Speech and language therapist Bridget Oliver used to lug around books, flash cards, forms and photocopied bits of paper as she visited patients in west and north Auckland.
But all that has changed, thanks to generous donations from the community, which funded iPads for Oliver and 121 of her colleagues.
A total of $122,000 was raised for the mobile devices last year by the Well Foundation, Waitemata District Health Board’s fundraising arm.
Project manager Kelly Bohot said the iPads were rolled out to clinicians visiting patients in their homes, including dieticians, physiotherapists and social workers.
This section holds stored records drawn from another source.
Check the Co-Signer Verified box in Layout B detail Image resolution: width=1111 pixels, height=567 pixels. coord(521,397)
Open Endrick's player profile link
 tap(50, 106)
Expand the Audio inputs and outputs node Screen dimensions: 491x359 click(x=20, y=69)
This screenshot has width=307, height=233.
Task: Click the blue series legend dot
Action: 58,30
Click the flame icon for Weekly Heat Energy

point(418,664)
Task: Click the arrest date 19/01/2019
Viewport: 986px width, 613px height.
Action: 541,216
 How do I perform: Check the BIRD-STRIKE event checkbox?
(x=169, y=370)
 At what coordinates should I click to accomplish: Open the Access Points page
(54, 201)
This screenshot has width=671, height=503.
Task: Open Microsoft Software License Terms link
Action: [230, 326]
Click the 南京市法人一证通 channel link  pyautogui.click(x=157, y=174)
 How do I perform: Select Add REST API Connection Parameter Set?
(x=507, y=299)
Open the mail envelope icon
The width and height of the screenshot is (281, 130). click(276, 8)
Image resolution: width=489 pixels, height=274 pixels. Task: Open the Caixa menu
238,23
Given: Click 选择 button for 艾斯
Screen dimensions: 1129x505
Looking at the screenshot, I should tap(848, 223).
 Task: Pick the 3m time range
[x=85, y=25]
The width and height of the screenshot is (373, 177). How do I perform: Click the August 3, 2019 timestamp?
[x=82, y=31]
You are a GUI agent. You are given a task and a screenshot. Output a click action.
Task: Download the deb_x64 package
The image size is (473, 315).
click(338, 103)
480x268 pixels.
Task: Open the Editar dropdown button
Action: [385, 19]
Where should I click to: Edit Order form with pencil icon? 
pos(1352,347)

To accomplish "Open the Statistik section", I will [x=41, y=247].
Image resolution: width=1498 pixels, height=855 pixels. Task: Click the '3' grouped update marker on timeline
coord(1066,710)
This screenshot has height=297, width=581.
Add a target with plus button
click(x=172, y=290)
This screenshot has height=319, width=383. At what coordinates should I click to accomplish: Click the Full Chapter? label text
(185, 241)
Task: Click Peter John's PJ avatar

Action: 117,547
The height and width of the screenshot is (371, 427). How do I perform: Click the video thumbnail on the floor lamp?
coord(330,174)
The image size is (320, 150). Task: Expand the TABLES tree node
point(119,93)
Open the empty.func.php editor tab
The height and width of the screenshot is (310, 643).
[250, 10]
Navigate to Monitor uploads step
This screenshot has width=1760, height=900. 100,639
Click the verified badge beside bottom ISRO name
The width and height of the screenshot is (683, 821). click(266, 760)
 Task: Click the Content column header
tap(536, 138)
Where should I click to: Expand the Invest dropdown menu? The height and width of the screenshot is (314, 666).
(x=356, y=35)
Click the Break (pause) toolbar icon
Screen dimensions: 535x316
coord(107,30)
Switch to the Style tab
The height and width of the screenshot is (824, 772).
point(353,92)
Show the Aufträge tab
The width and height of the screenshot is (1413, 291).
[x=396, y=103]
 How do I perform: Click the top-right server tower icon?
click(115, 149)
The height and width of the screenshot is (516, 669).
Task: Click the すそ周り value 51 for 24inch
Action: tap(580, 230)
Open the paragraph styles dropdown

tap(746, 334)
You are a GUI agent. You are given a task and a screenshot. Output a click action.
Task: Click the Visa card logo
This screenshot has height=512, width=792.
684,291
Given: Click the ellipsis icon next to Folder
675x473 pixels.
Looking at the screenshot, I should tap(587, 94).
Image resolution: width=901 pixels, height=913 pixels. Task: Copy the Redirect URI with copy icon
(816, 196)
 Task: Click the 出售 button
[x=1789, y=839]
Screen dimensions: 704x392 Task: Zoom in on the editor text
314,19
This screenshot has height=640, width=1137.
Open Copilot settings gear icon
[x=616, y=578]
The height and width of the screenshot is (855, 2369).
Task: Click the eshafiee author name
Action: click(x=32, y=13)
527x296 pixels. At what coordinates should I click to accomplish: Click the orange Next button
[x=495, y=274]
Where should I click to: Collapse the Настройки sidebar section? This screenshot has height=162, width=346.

READ MORE: Well Foundation fundraising to benefit children with disabilities
The iPads were an important tool, giving clinicians remote access to DHB records, their emails, and pre-approved apps for therapy and education, Bohot said.
The main benefit was allowing clinicians to spend less time on administration and more time with patients.
Clinicians added three extra patient visits a fortnight, on average, after six months of mobile device use, Bohot said.
For Bridget Oliver, the iPad was “fantastic” for day-to-day use.
Oliver helped patients over 65 who had difficulty talking or swallowing, usually as the result of a stroke or a neurological condition like Parkinson’s disease.
The iPad was used to show patients things like 3D models of the swallowing mechanisms to help explain the process. Pictures found through Google also made good prompts, she said.
“For a patient from Fiji, I needed to start a conversation so we Google Mapped the island where he was from and he could see his church; it made it really relevant for him,” she said.
“Traditionally, we would use flash cards and have to print them off and laminate them.”
The iPad also meant Oliver didn’t have to go back to North Shore Hospital for administration tasks, meaning more time with patients doing the job she loved.
“For me, I just love working with patients and making a difference.”
Meanwhile, staff at North Shore and Waitakere hospitals are also taking to technology, with old paper charts being replaced with an electronic eVitals.
Waitemata was the first DHB in the country to fully roll-out electronic, real-time monitoring of hospital patients’ vitals, leading the way in Australasia.
Clinical lead Peter Groom said the electronic charts were easier to read and understand, and also easier to find, than the old paper charts.